Les piles constituent un moyen de pollution extrêmement dangereux, à cause du contenu de certains métaux qui servent pour la fabrication des piles mêmes. Métaux qui vont du zinc au cadmium, mercure et cetera

Il s'agit donc d'activer une action pour que les lois de l'état et les actes de la Région Vallée d'Aoste puissent avoir lieu de la façon la meilleure possible.

La petite quantité des piles électriques qui ont été ramassées et portées au centre, démontrent que cette action ne fonctionne pas, que ce ramassage différencié ne fonctionne pas. Or, il est vrai que par loi il s'agit là d'une compétence communale, mais nous savons aussi que les communes sont grevées des compétences différentes, qu'elles n'ont pas des moyens financiers et qu'elles ont des difficultés. Donc il est de notre devoir d'aider de toutes les façons possibles les communes à effectuer cette action de ramassage.

J'apprends qu'il y a la volonté, si les communes le demandent, de fournir aux communes mêmes le soixante-dix pour cent de la dépense d'achat des bidons nécessaires. Il faudrait non seulement attendre que les communes s'activent, mais à travers une circulaire, à travers n'importe quel autre moyen, faire connaître cette volonté aux communes et solliciter les communes qui ne l'ont pas encore fait, à se doter de bidons permettant le ramassage différencié des piles électriques.

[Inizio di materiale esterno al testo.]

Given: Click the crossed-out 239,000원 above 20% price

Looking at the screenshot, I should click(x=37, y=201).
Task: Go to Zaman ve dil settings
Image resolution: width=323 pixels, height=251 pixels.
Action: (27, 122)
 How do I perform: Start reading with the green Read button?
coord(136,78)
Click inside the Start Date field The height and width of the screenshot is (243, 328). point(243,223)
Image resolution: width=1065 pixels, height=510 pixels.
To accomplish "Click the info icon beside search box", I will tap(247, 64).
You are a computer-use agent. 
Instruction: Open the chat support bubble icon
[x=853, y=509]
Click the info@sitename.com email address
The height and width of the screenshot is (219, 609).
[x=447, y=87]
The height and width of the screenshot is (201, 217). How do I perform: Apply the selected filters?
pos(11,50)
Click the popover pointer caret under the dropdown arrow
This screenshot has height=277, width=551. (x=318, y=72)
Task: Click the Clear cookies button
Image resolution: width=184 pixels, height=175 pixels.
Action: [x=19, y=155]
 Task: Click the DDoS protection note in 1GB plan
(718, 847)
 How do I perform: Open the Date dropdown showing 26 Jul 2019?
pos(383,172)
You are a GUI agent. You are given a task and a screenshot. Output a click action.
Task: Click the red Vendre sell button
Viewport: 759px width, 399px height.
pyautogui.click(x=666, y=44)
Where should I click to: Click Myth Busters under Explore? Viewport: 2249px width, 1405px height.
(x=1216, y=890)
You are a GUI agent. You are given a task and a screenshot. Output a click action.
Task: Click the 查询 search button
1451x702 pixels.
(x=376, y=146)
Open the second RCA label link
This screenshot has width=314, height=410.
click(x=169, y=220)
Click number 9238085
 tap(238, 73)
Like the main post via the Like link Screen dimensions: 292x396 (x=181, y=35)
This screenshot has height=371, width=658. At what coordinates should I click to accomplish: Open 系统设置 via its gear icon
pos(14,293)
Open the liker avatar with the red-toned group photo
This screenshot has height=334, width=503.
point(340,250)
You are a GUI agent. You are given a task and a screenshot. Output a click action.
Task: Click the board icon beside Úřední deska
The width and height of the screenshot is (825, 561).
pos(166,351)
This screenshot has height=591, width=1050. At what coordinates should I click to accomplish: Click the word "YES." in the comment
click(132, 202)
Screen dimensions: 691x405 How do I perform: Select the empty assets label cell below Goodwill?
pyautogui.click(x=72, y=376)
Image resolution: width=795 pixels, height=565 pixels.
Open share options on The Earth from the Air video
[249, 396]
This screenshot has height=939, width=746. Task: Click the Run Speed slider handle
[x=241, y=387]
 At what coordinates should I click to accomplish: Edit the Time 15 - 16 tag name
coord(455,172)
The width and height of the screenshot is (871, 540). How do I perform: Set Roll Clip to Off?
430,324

Dans la réponse j'ai cru noter quelque chose qui cloche, parce que nous avions demandé quelles difficultés ont été rencontrées dans cette actions, et on nous dit: vu la petite quantité de piles ramassées il n'y a pas eu de difficultés. C'est bien le contraire; la petite quantité de piles électriques portées au centre démontre qu'il y a une grande difficulté, et donc face à cela nous demanderions d'intensifier cette action de contrôle pour savoir exactement pourquoi le ramassage différencié ne fonctionne pas et d'après ce contrôle intervenir directement à travers tous les moyens possibles, pour que les communes puissent se doter de ce ramassage différencié.